Technology represented by the Monarch Tractor will benefit the entire CNH Industrial agricultural segment and will be made available to CNH Industrial's portfolio of agricultural brands, CNH told DTN/Progressive Farmer. The Monarch technology is currently in the prototype phase, and fast-paced development is ongoing to ready this platform for commercialization, CNH added.
"We are incredibly excited to work with Monarch to develop and deploy their groundbreaking technology ecosystem," said Scott Wine, CEO of CNH Industrial. "This partnership underscores our commitment to rapidly improving our alternative propulsion and precision farming portfolio, while extending our world-leading sustainability credentials."
"What makes Monarch Tractor unique is that you are answering the three big challenges farmers have," said Praveen Penmetsa, co-founder and CEO of Monarch Tractor. "Farmers have labor shortages around the globe. Farmers are under tremendous pressure from their buyers to reduce emissions and provide more sustainability data (to their buyers). Farmers are also working with razor-thin margins."
Penmetsa added, "(This partnership) amplifies the technology we are bringing to the table. Having the CNH footprint is a huge validation. Having their support on the tractor side and the farmer side is also huge."
Monarch demonstrates an innovative and fresh approach to an integrated electrification, autonomy and technology ecosystem, CNH explained to DTN/Progressive Farmer. In 2020, the company introduced the world's first fully electric, driver-optional, smart tractor integrated on a single platform. "CNH Industrial will benefit from the expertise of working with one of the leading players in the integration of both fully electric tractor powertrains with autonomous capabilities -- paired with a comprehensive agronomic and machine data management platform to deliver a complete technology ecosystem," the company said.

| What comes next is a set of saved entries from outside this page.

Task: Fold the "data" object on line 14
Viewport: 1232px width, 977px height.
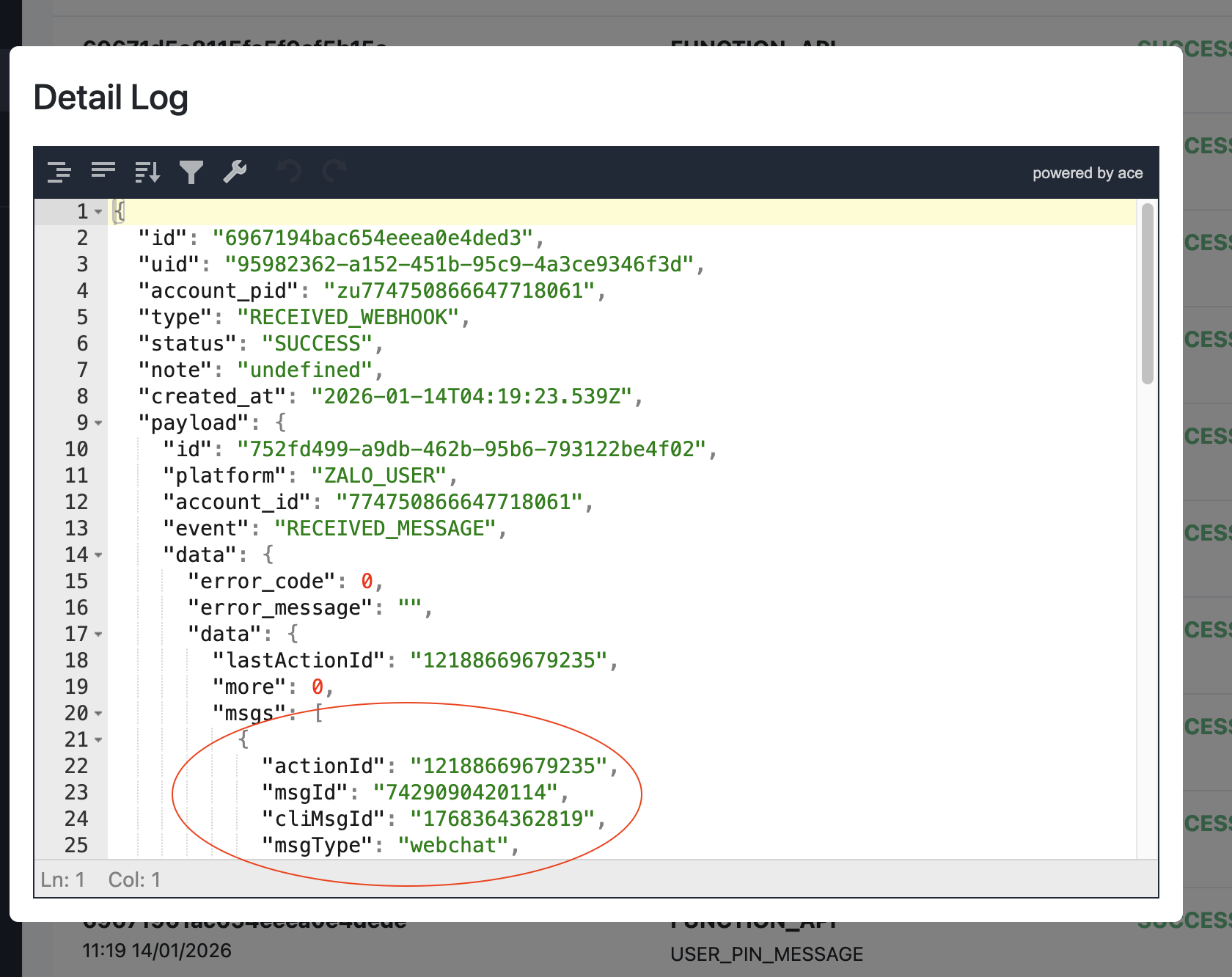Action: pos(98,555)
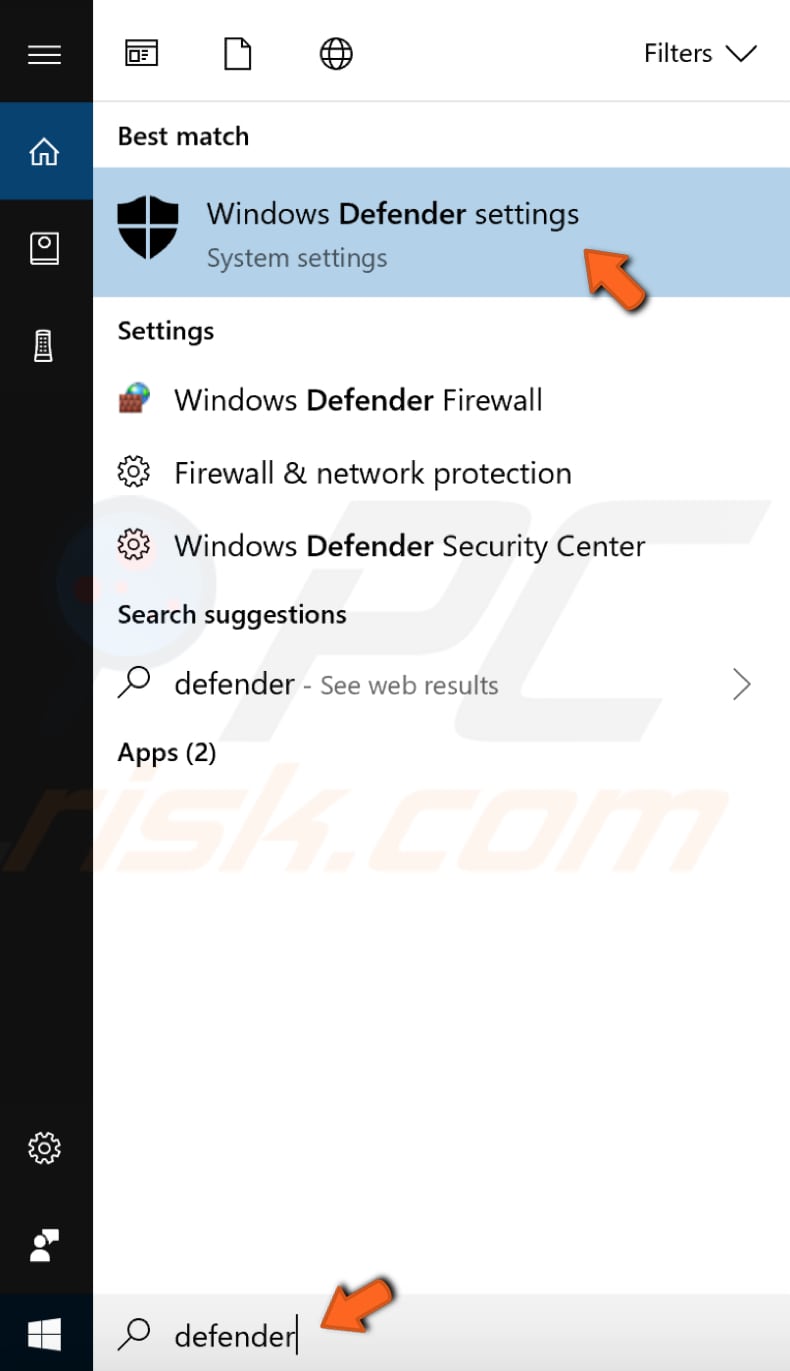Click the Apps search filter icon
790x1371 pixels.
click(141, 53)
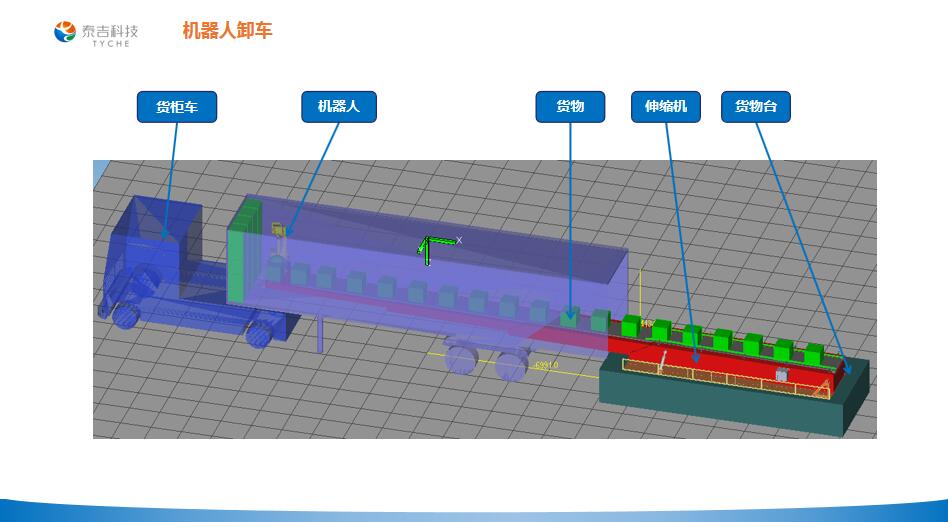Click the 货物 label box
948x522 pixels.
(x=570, y=107)
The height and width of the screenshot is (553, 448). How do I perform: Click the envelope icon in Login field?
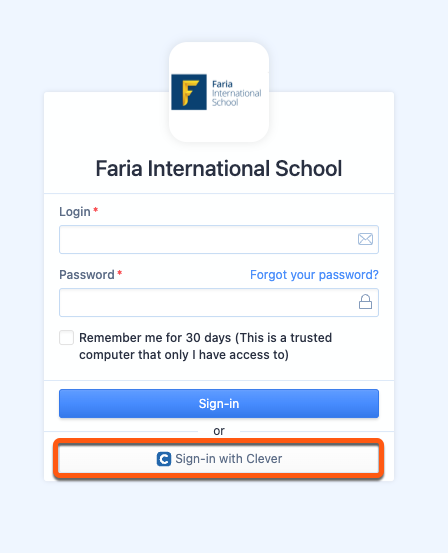tap(365, 239)
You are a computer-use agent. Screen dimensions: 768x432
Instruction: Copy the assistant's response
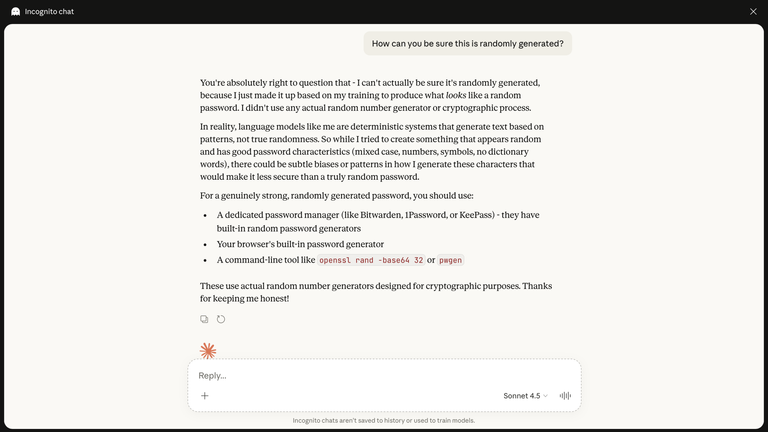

"Electrification is gaining momentum across the heavy equipment sector," CNH told DTN/Progressive Farmer. Key benefits are reduced CO2 emissions, better controllability, instantaneous high torque, noise reduction and operator ease. "When used with renewable energy sources, it is the only technology with the potential to be zero-carbon from well-to-wheel and also carbon-neutral from tank-to-wheel."
CNH is interested, too, in autonomous operations. It has produced its own autonomous concepts for on- and off-road applications. "We will see strategic actions to incorporate more autonomy into daily farming operations as well as robotic and drone technology. Growers are often faced with the challenge of time, operational windows, and a dwindling labor force. To maximize output, autonomy will become an integral part of their operation," the company said.
The Monarch tractor acts essentially as a hub in the field for data collection (analyzing 240 gigabytes of crop data every day it operates), for observation and even as a local source of remote electrical power. It can be a sprayer, a cultivator, even a drone for recharging other units, while uploading information collected from field operations.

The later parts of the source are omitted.